小浜 フォビアに影響されてネガティブに、って言うのは無自覚にそうなることが多いから恐いのよ。悪気はなくても差別は差別ということ、大事な点ですね。

――いや、私は「トランスジェンダー(あるいは性別を移行した恋人)」を恋愛対象から除外することが「差別(トランスフォビア)」であるという前提自体に疑義を投げかけているわけですから、

 それを一方的に「差別(トランスフォビア)」と決めつけた上で《無自覚にそうなることが多いから怖いのよ。悪気はなくても差別は差別》といった教条主義に繋げるのは論点先取ですね。

  • 「トランスフォビア」にかぎらず、おうおうにして当人の差別意識に当人が“無自覚”で、第三者から指摘されても認めようとせずに開き直る――というのは、たしかに《差別あるある》ではあります。
  • その意味で、小浜耕治氏の批判は一見、的確であるかのように思えますが、しかしじつのところ、やはり論点がずれているのです。
  • なぜなら、人が“無自覚”のうちに「トランスフォビア」に影響される可能性がありうることと、
  • トランスジェンダー(あるいは性別を移行した恋人)」を恋愛対象から除外するというセクシュアリティが「トランスフォビア」に影響された結果であるか否かは、まったく別次元の問題であるからです。
  • しかるに小浜耕治氏は「トランスジェンダー(あるいは性別を移行した恋人)」を恋愛対象から除外することが「差別(トランスフォビア)」であるという命題を何ら立証できず、ただそれを一方的に「差別(トランスフォビア)」であると強弁しているだけです。
  • そうした小浜耕治氏の勝手な思い込みにもとづくレッテル貼りは、ひとえに「トランスジェンダー(あるいは性別を移行した恋人)」を恋愛対象から除外するという事象を、それこそ“ネガティブ”に捉える小浜耕治氏自身の偏見を露呈しているにすぎません。

――で、やっぱりトランスジェンダーを性的対象に含めない(性的対象から除外する)ことは、貴方に言わせると「差別(トランスフォビア)」なんですね?

小浜 そうじゃないでしょう。関係性がまだないときに断るのは、相手が気に入らないだけでしょ。

――恋人の性別が変わっても「恋愛関係」を維持しなければ「差別」と見なされるのであれば《関係性がまだないとき》でも【相手】の性別が変わる可能性を考慮しなければならないので、どっちみち同じですね。

▶ 作業の指示
(A) 下のエントリのうち、"Identify the location of send-icon." を含む行から "Image resolution: width=500" を含む行までを、そのまま書き写してください。画像は入れないでください。
(B) 恋愛対象とトランスフォビアをめぐる本文のやりとりを、最後の発言のあとから続けて書いてください。

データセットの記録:
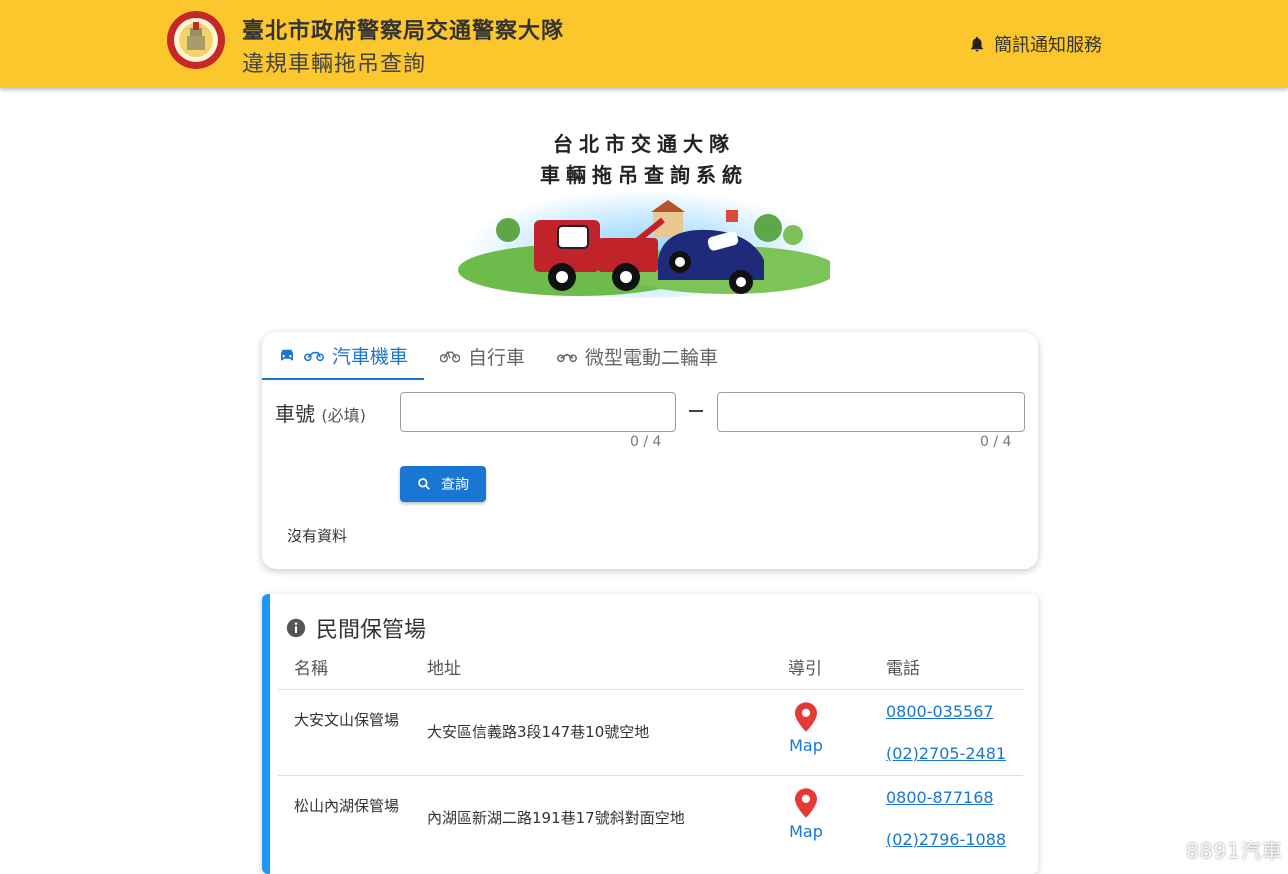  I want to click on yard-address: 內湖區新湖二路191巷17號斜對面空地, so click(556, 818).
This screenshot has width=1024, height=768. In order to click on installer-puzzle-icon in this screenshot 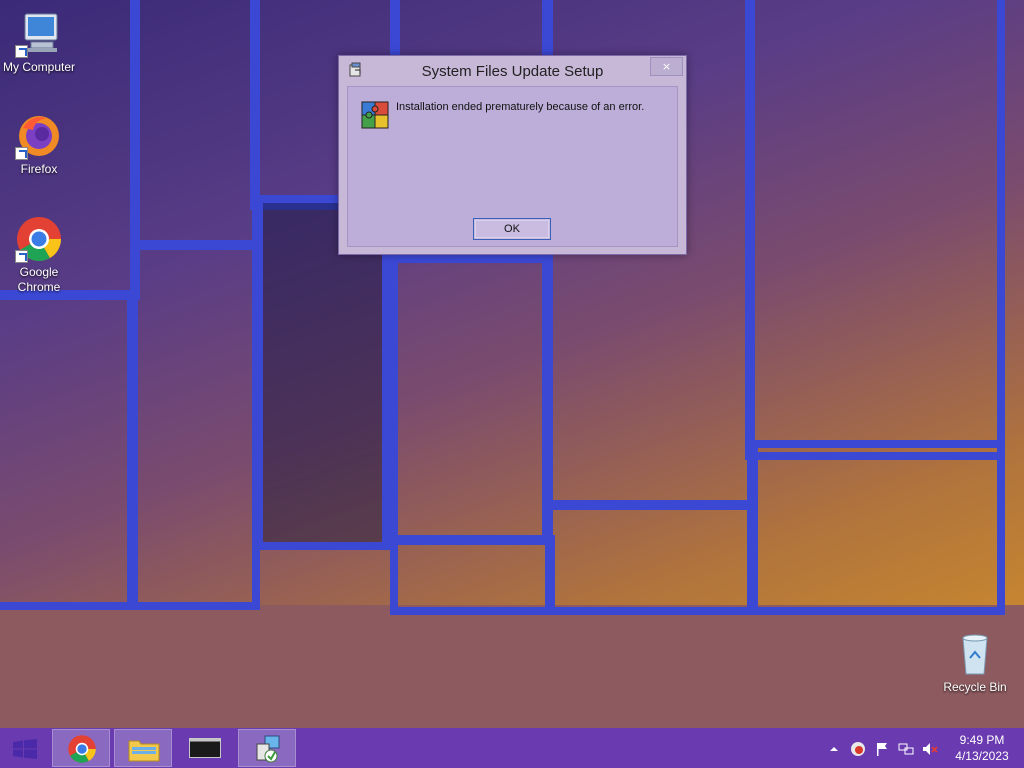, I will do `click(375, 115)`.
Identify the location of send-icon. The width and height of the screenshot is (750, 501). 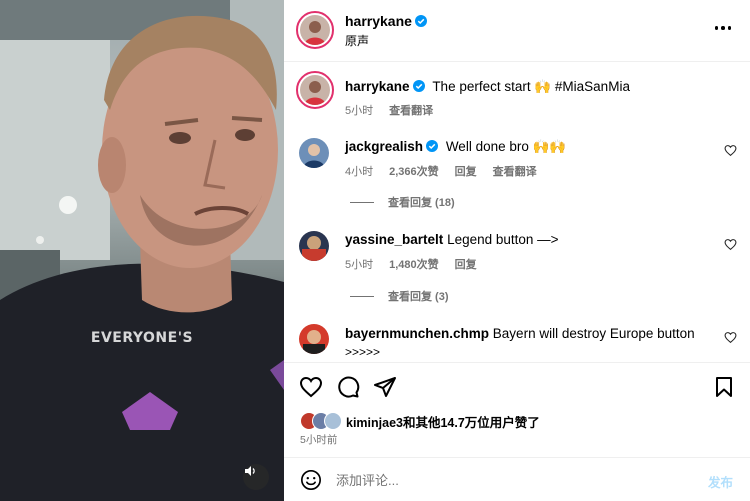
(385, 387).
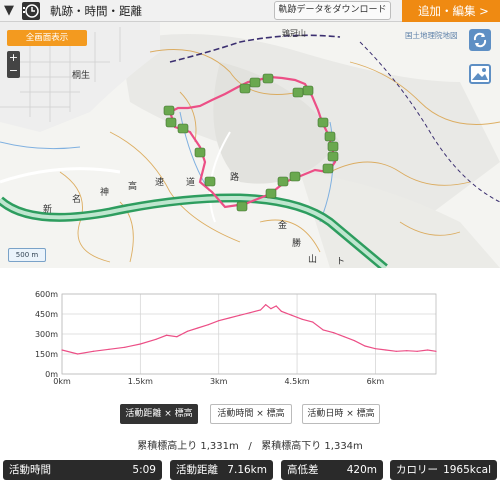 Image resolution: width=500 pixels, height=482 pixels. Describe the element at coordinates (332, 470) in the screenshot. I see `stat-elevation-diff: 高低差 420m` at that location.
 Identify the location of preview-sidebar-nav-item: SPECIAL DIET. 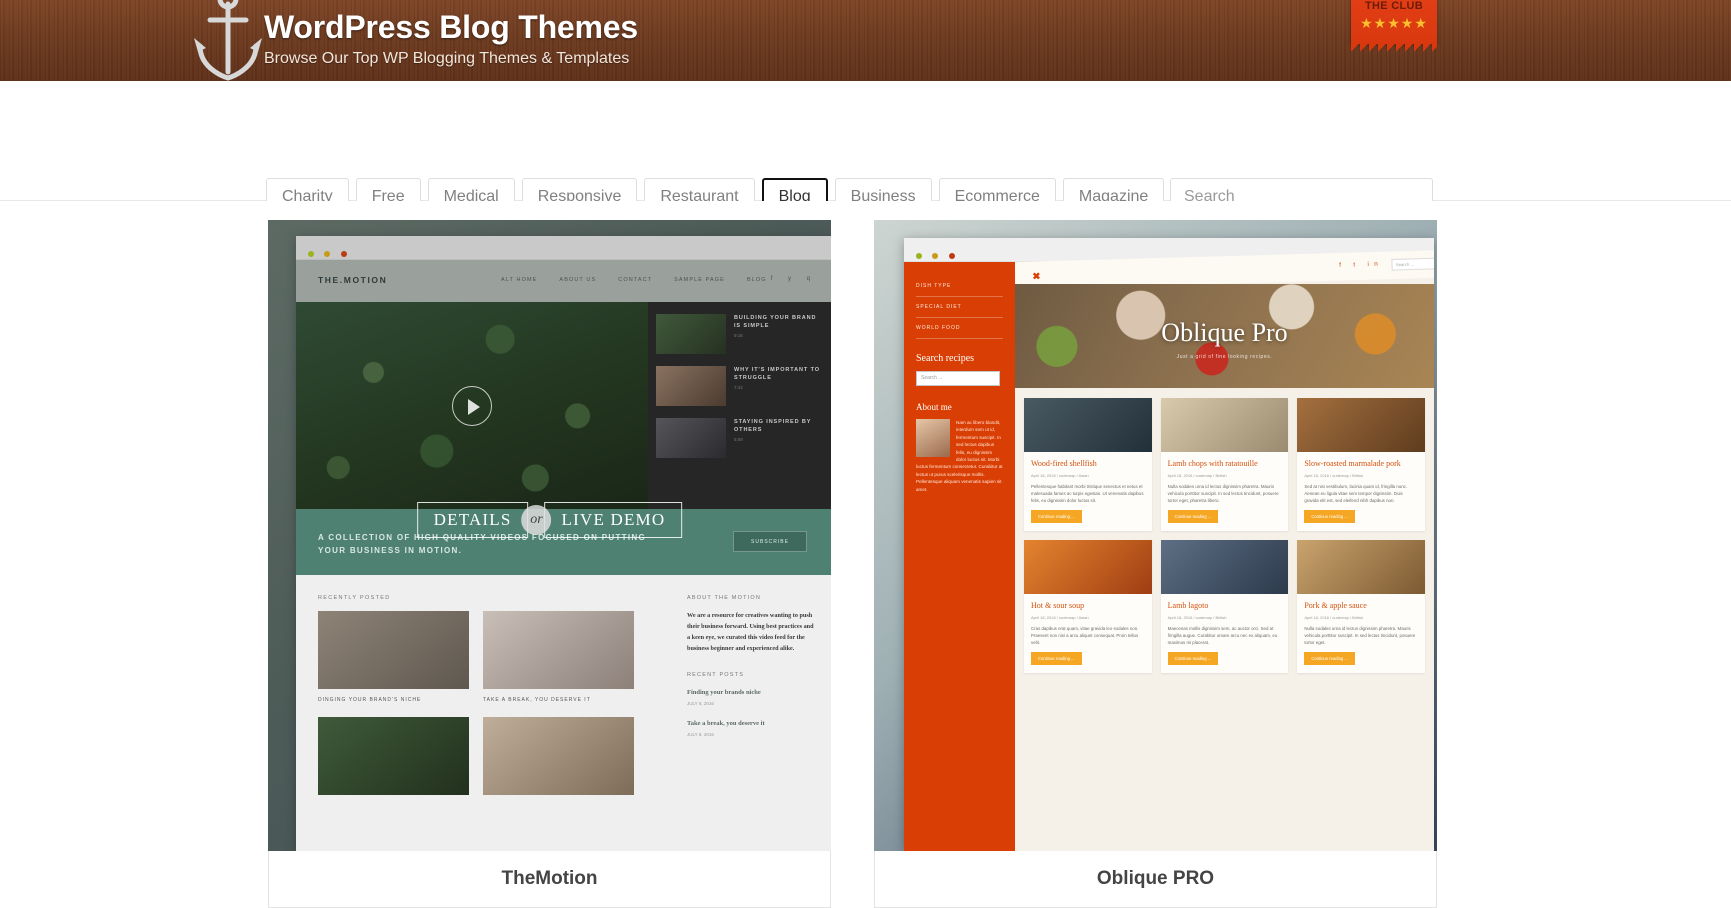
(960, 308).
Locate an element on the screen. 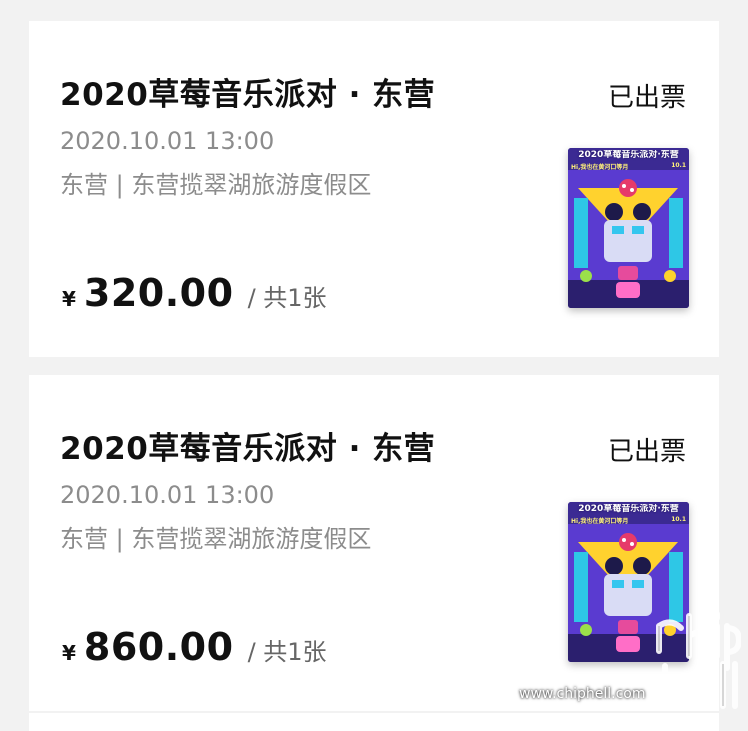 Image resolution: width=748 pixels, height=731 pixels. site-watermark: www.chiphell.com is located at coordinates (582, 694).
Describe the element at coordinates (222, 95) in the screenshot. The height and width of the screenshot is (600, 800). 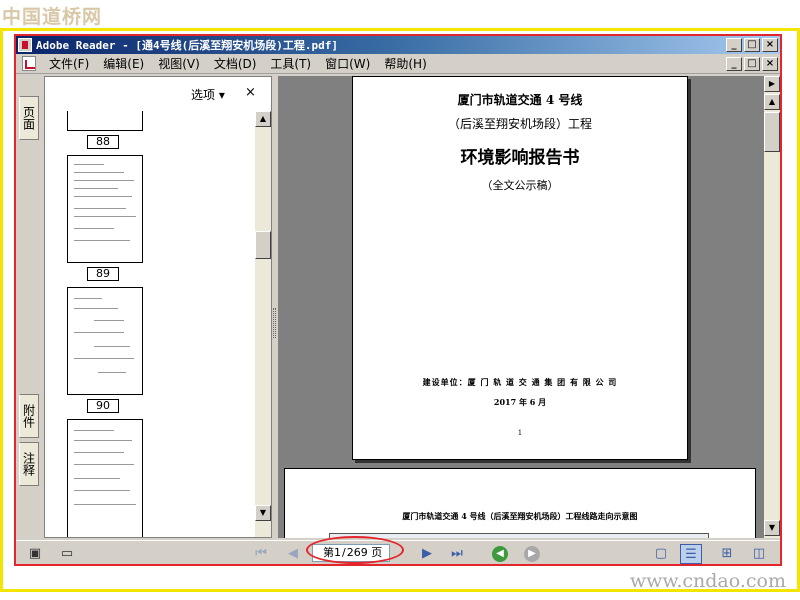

▶ 解答例
(A)
Identify the location of send-icon. The width and height of the screenshot is (750, 501). 
(385, 387).
 Image resolution: width=500 pixels, height=482 pixels. Describe the element at coordinates (332, 470) in the screenshot. I see `stat-elevation-diff: 高低差 420m` at that location.

(B)
 言い換えるならトランスジェンダー(性別が変化した恋人)」との「恋愛関係」を解消することが「トランス差別」に含まれるかという話でしょ?

  • 以下に続くやり取りは、小浜耕治氏の側が新たに提示してきた論点が議論の本題から外れているため、読みやすさを考慮して削除することも考えましたが、小浜耕治氏がどのような物の考え方をする人物であるかを示す材料となりうるかもしれないので、別枠でまとめます。

小浜 たとえば、ブッチなレズビアンだと思って付き合ったら、トランス男性だったとして、それだけの理由で別れるかしら?

 「トランス男性です」と言われて付き合うかどうかは個人的な選択で、そんなのは「差別」とは言えない。

 ただ、見た目と性自認が違うかもって想定できないのは、トランスの存在を不可視化してる社会の「差別」ではあるわね。

――そんな話はしてませんね。「恋愛関係」を結んだ時点では「見た目と性自認」が同じだった恋人の「性自認」が変化した場合の話だったはずでは?

 いずれにせよTGがマイノリティである以上、それはレアな事例で、そのようなものを一概に「差別」と決めつけることはできないのでは?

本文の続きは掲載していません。